Validation Accuracy: (fill in here)

Optimization

Congratulations! You've built a neural network with convolutions, pooling, dropout, and fully-connected layers, all in just a few lines of code.

Have fun with the model and see how well you can do! Add more layers, or regularization, or different padding, or batches, or more training epochs.

What is the best validation accuracy you can achieve?


In [ ]:

Best Validation Accuracy: (fill in here)

Testing

Once you've picked out your best model, it's time to test it.
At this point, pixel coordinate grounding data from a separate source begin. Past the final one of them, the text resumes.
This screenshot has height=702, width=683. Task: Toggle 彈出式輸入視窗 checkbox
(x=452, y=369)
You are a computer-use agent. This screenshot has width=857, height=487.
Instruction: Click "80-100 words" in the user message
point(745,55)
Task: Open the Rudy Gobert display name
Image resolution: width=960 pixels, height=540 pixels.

Load up the test data and use the evaluate() method to see how well it does.

Hint 1: The evaluate() method should return an array of numbers. Use the metrics_names() method to get the labels.


In [36]:
# TODO: Load test data
with open('./test.p', mode='rb') as f:
    test = pickle.load(f)
    
# TODO: Preprocess data & one-hot encode the labels
X_test = test['features']
y_test = test['labels']
X_test = X_test.astype('float32')
X_test /= 255
X_test -= 0.5
Y_test = np_utils.to_categorical(y_test, 43)

# TODO: Evaluate model on test data
model.evaluate(X_test, Y_test)


12630/12630 [==============================] - 1s     
Out[36]:
[0.5543278131253504, 0.89794140943722034]

Test Accuracy: (fill in here)

Summary

Keras is a great tool to use if you want to quickly build a neural network and evaluate performance.